The Bombardier Incentro AT6/5 is a 100% low floor tram used by Nottingham Express Transit (NET) in Nottingham, England. It is a variant of Bombardier Transportation's Incentro design.

== Incentro AT6/5 ==
Bombardier Incentro trams were designed and built by ADtranz for the Tramway de Nantes in 2000–2001, and the AT6/5 is almost identical but 3.4 metres shorter. In 2000 ADtranz signed a package deal for the construction of the NET tramway and for the delivery of 15 trams but in 2001 before work began ADtranz was acquired by Bombardier Transportation, which carried out the construction and manufacturing work between 2002 and 2003. The trams entered service on 9 March 2004 and run on 750 volts DC with a top speed of 80 kilometres per hour (50 mph). They are articulated in five sections, and are 33 metres long and 2.4 metres wide.

=== Names ===
From a very early stage, the trams were named after famous local people. Vinyl transfers carrying the names are on diagonally opposite corners of the exterior. Upon introduction they were also on the front (in direction of travel) right-hand side above the windows, in the same style as advertisements.

- 201 Torvill & Dean. Voted for by listeners of the local commercial radio station Trent FM. Named after Olympic Gold Medal figure skating champions Jayne Torvill and Christopher Dean from Nottingham, who gained an unmatched perfect "6.0" score at the 1984 Winter Olympics.
- 202 D. H. Lawrence. The Nottinghamshire novelist, born in Eastwood, famous for "Lady Chatterley's Lover" and "Sons and Lovers".
- 203 William "Bendigo" Thompson. Voted for by viewers of East Midlands Today. A bare-knuckle fighter.
- 204 Erica Beardsmore. Hyson Green-based supporter of Nottingham In Bloom
- 205 Lord Byron. Voted for by viewers of East Midlands Today. Nottinghamshire poet.
- 206 Angela Alcock. Voted for by readers of the Nottingham Evening Post. A local Oxfam donations collector who has raised countless funds for charity.
- 207 Mavis Worthington. Voted for by readers of the Nottingham Evening Post. A Homestart volunteer.
- 208 Dinah Minton.
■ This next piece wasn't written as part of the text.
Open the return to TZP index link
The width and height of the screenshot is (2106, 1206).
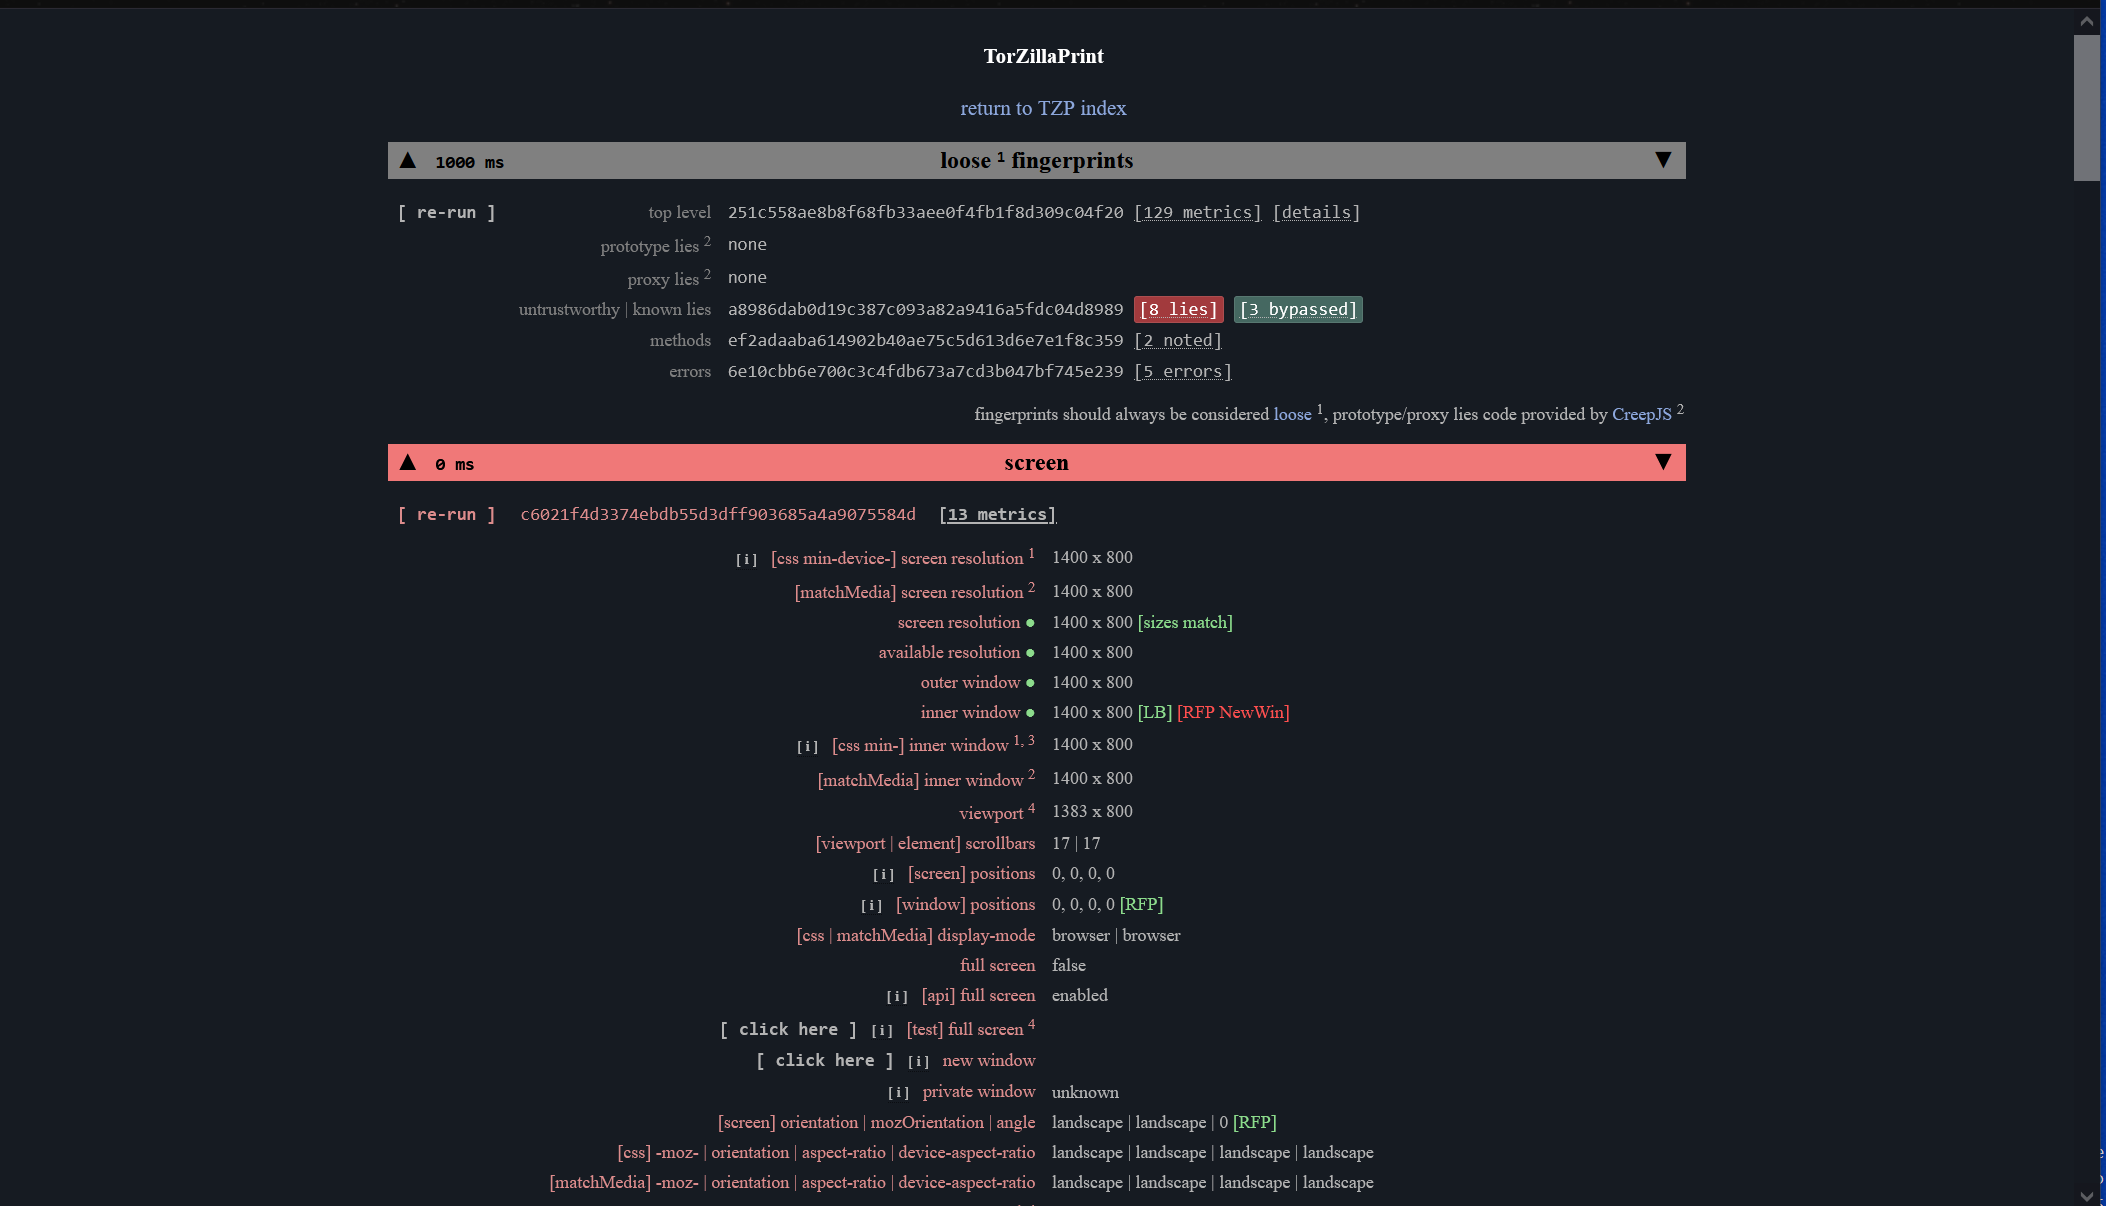[x=1043, y=108]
Founder of the Headway charity.
- 209 Sid Standard (renamed from Sydney Standard by public demand). Nominated by Nottingham Evening Post readers. He ran a bike shop in Beeston for 27 years and was President of the Beeston Road Club. It is believed that he rode more than 500,000 miles on his bike.
- 210 Sir Jesse Boot. Voted for by listeners of BBC Radio Nottingham. Founder of Boots the Chemist.
- 211 Robin Hood. Voted for by viewers of East Midlands Today. Famous local legend.
- 212 William Booth. Founder of the Salvation Army.
- 213 Mary Potter. Voted for by listeners of BBC Radio Nottingham. Foundress of the Sisters of the Little Company of Mary.
- 214 Dennis McCarthy MBE. Former presenter of BBC Radio Nottingham.
- 215 Brian Clough. Voted for by listeners of Trent FM. Football manager, won the European Cup twice with Nottingham Forest F.C.

=== Refurbishment ===
In December 2012, NET announced that the fleet would be refurbished and receive a new livery and interior. The first to be refurbished was tram 215, which was released for passenger service on 8 March 2013. Trams 214, 213, 205, 202, 203 have since been refurbished.

The 22 new Alstom Citadis 302 trams, built for the tramway extensions are in the new livery. The refurbishment had been planned for a while, as the artist impressions of the new trams showed that their seating was the same as the seating in the refurbishment – the impressions were released in June 2012.

A further refurbishment of the Incentro trams began in 2019, with tram 203 being the first to be treated. The refurbished Incentro trams have had mechanical work undertaken as well as a new livery, to make the trams look more similar to the Citadis fleet.